Infect Dis Ther. 2026 May 17. doi: 10.1007/s40121-026-01352-1. Online ahead of print.
ABSTRACT
INTRODUCTION: The continual emergence of new severe acute respiratory syndrome coronavirus 2 (SARS-CoV-2) variants drives the need to update evidence on coronavirus disease 2019 (COVID-19) severity and disease burden, and better understand the impact on prevention, treatment, and healthcare systems.
METHODS: This systematic review aimed to determine relative disease severity, through comparative measures of hospitalization, intensive care unit admission and mortality, between SARS-CoV-2 variants of concern emerging since Omicron was first identified. A protocol was registered a priori (PROSPERO ID: CRD42024619193). Systematic searches of MEDLINE and EMBASE databases were conducted in November 2024 and supplemented by conference searches from 2022-2024. Population, Exposure, Comparisons, Outcomes (PECO) criteria were used to screen publications for inclusion. Critical appraisal tools published in the Joanna Briggs Institute (JBI) Handbook for Evidence Synthesis were used to assess the risk of bias of the primary studies included. The outcomes associated with Omicron variants, identified by sequencing or predominance periods, included hospitalization, admission to intensive care, death, and various composite endpoints.
RESULTS: Thirty-two studies fulfilled the eligibility criteria, most reported on relative disease severity for early Omicron BA.5 (n = 23) and XBB (n = 24) variants. Overall, COVID-19 severity appeared largely comparable across the various Omicron subvariants. Among the subset of studies that directly compared various severity outcomes to earlier SARS-CoV-2 variants (n = 7), some reported modest increases or decreases in severity. However, these differences were generally not statistically significant. Five studies stratifying outcomes by the presence of comorbid conditions noted that comorbidities were predictors of significantly worse COVID-19 disease outcomes (p = 0.000-0.027).
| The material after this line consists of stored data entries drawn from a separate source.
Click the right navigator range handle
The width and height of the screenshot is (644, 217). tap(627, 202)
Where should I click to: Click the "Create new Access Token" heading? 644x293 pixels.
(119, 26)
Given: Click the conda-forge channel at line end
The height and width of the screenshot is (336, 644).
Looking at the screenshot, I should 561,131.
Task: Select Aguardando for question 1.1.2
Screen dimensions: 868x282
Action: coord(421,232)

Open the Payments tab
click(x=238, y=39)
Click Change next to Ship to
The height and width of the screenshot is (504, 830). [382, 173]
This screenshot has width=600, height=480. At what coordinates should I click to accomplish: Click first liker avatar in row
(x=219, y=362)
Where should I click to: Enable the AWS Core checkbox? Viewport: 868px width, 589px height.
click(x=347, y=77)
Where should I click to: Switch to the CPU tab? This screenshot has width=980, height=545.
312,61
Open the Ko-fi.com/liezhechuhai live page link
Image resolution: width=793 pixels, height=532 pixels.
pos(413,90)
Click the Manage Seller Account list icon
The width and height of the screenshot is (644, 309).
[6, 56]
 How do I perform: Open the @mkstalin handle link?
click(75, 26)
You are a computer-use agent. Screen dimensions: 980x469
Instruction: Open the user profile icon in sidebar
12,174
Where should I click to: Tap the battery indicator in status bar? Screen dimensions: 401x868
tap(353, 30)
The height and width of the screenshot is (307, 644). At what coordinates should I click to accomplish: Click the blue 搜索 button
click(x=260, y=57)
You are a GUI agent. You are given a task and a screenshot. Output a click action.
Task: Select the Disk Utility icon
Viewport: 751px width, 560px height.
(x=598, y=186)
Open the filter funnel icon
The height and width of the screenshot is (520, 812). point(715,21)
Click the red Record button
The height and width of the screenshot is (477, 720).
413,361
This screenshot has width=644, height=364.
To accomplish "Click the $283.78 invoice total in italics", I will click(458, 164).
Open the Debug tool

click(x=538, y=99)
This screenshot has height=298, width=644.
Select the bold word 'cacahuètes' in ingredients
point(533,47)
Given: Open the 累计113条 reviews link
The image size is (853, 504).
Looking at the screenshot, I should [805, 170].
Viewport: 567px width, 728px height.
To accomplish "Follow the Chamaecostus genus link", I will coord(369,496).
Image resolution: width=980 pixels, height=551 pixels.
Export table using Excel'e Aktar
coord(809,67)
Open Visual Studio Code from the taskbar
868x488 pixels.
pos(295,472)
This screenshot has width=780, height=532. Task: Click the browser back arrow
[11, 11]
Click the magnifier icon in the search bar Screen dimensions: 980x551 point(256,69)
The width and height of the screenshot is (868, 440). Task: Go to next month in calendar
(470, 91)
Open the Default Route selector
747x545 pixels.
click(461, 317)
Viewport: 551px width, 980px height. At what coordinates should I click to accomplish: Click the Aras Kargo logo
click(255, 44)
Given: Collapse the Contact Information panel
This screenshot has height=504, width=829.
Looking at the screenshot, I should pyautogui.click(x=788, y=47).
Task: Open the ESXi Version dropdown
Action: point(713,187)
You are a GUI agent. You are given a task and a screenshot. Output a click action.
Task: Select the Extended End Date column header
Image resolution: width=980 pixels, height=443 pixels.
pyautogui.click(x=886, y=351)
CONCLUSIONS: Overall, this systematic review found the severity of COVID-19 disease to be comparable among Omicron subvariants. As SARS-CoV-2 subvariants continue to emerge, these results highlight the continuing need for vaccination against SARS-CoV-2 infection alongside early antiviral intervention to support short-term management and long-term reduction of COVID-19-associated morbidity and mortality.